» AVAILABLE DATA:
____________________
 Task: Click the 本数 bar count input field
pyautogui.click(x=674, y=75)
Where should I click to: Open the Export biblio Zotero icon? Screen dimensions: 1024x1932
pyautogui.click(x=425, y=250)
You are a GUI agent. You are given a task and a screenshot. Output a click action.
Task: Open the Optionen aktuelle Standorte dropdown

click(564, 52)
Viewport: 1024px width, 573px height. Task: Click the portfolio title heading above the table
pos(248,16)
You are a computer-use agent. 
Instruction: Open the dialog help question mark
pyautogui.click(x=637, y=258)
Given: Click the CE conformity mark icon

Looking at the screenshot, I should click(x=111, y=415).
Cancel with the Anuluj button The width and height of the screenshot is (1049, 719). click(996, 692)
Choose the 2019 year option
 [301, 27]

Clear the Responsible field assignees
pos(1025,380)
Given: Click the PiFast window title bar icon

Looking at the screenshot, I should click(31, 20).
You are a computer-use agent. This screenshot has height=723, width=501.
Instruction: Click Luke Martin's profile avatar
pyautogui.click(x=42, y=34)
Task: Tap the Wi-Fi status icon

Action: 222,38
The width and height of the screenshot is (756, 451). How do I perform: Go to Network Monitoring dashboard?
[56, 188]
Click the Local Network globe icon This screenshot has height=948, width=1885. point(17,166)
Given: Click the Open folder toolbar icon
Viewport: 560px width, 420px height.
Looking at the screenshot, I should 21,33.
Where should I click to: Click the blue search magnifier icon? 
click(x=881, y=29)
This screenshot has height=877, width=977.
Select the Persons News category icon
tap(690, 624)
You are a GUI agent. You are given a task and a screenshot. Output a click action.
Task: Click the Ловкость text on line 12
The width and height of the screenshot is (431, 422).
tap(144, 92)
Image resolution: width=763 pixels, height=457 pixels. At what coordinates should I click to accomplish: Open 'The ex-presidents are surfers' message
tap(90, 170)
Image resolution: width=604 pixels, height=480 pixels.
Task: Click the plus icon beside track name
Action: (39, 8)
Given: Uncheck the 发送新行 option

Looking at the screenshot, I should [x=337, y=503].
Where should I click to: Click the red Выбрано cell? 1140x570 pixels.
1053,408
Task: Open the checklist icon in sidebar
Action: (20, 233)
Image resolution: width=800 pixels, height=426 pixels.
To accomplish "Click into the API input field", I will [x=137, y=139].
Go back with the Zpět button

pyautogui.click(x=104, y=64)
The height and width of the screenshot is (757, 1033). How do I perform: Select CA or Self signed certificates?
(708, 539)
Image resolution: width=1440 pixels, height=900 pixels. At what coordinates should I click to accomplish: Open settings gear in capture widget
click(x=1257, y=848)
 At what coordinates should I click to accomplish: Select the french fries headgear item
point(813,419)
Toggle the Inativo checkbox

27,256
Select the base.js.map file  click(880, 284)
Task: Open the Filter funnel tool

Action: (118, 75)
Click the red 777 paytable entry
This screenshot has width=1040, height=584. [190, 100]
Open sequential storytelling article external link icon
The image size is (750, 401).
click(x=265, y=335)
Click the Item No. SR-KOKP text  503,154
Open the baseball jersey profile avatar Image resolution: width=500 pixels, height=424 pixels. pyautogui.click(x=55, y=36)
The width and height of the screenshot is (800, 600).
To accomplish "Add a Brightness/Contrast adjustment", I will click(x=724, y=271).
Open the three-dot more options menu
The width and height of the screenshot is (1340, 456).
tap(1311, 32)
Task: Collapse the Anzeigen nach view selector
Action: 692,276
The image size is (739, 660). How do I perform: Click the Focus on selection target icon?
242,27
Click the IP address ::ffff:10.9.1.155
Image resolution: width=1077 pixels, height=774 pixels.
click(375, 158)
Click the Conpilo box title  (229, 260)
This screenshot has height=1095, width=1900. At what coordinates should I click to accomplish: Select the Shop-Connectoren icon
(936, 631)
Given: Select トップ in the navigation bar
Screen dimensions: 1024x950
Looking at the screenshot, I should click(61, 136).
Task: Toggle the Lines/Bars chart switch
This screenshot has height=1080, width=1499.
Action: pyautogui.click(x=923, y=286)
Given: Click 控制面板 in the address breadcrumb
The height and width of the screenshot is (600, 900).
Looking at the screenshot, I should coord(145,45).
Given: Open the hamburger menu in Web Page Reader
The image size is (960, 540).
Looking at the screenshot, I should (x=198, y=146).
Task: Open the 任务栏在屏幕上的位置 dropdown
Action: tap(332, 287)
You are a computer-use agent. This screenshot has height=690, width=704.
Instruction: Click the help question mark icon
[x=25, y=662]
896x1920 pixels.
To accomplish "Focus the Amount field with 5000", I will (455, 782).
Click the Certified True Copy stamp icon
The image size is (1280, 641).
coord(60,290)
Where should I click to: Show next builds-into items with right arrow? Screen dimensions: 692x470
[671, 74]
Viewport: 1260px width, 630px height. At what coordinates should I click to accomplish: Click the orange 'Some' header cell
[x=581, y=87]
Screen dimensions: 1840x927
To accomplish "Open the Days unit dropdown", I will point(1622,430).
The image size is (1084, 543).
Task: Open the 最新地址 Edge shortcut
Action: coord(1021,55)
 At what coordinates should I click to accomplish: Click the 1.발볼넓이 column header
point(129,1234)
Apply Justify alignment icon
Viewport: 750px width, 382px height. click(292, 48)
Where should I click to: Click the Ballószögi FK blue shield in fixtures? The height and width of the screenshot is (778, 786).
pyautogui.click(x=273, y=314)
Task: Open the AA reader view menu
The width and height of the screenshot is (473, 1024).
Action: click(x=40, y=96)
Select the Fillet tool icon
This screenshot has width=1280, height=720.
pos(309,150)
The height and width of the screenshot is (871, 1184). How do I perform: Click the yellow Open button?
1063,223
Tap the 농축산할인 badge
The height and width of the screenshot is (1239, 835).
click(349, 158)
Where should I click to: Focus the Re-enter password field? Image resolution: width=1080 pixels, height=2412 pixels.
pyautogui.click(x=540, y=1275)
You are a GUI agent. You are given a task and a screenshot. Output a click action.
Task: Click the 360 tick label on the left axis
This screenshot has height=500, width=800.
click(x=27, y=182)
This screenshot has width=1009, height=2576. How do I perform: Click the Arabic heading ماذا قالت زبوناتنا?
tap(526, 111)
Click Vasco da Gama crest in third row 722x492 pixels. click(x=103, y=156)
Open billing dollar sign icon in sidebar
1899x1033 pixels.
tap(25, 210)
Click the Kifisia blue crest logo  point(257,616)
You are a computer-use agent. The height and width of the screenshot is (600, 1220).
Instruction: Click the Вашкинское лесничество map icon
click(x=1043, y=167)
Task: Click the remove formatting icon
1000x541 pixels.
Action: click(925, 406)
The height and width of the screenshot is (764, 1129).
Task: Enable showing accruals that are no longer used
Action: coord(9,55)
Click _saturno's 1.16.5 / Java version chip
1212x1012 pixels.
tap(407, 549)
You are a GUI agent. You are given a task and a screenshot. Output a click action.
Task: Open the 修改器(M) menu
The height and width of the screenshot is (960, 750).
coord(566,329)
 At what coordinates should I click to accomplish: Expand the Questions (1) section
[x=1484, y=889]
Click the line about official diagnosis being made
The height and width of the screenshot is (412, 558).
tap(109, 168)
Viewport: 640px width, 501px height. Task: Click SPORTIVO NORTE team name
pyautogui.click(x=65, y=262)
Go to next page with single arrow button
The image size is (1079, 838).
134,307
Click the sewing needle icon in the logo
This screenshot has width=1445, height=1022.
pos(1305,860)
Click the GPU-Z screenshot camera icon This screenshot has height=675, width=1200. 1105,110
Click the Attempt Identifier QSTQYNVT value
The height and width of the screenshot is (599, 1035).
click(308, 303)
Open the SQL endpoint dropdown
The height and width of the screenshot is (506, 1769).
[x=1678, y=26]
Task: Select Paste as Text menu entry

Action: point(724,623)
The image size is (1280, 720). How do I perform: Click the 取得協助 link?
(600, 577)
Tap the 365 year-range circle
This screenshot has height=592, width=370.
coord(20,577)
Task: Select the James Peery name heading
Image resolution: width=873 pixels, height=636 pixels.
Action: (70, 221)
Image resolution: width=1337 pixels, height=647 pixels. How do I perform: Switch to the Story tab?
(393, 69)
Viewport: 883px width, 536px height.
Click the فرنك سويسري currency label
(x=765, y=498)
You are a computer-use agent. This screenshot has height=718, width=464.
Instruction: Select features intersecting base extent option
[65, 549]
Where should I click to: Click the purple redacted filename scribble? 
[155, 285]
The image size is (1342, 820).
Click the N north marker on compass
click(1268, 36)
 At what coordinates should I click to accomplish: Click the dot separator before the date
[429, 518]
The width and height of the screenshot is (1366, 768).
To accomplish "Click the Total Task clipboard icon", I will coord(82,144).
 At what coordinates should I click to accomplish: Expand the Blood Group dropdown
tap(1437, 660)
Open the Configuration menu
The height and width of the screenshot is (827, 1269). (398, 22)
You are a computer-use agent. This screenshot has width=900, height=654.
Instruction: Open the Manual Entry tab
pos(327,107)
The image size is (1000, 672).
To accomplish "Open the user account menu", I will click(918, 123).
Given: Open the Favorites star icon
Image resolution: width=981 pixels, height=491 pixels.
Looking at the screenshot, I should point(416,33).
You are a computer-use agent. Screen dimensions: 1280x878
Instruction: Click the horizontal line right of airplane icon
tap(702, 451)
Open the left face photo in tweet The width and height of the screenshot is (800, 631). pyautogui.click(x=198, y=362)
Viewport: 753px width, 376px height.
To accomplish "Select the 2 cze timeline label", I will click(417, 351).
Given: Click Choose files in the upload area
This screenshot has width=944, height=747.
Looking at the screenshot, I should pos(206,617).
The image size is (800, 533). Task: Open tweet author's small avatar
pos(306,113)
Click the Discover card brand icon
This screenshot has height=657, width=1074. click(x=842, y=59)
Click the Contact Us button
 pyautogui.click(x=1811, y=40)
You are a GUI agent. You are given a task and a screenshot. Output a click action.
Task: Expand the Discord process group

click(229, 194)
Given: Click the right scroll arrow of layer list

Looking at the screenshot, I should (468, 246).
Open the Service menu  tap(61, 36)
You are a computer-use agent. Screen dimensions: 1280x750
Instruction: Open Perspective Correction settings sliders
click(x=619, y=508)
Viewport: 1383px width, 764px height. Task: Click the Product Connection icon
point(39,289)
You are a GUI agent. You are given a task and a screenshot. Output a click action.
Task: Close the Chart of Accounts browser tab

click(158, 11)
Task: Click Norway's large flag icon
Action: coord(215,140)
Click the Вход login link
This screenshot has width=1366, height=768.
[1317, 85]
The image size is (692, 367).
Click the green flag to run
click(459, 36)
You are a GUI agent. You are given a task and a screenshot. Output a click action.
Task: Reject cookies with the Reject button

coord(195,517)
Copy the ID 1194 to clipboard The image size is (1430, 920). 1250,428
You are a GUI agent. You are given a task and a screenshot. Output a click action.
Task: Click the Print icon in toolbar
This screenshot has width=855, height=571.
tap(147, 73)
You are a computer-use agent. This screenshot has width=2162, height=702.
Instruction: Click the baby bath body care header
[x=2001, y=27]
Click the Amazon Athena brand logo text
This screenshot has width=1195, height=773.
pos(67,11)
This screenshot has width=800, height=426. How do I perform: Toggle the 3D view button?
____________________
» EXERCISE PROMPT: Find how many lines in the listing hold "left", and reply with that number only.

» ANSWER TO THIS PROBLEM: 2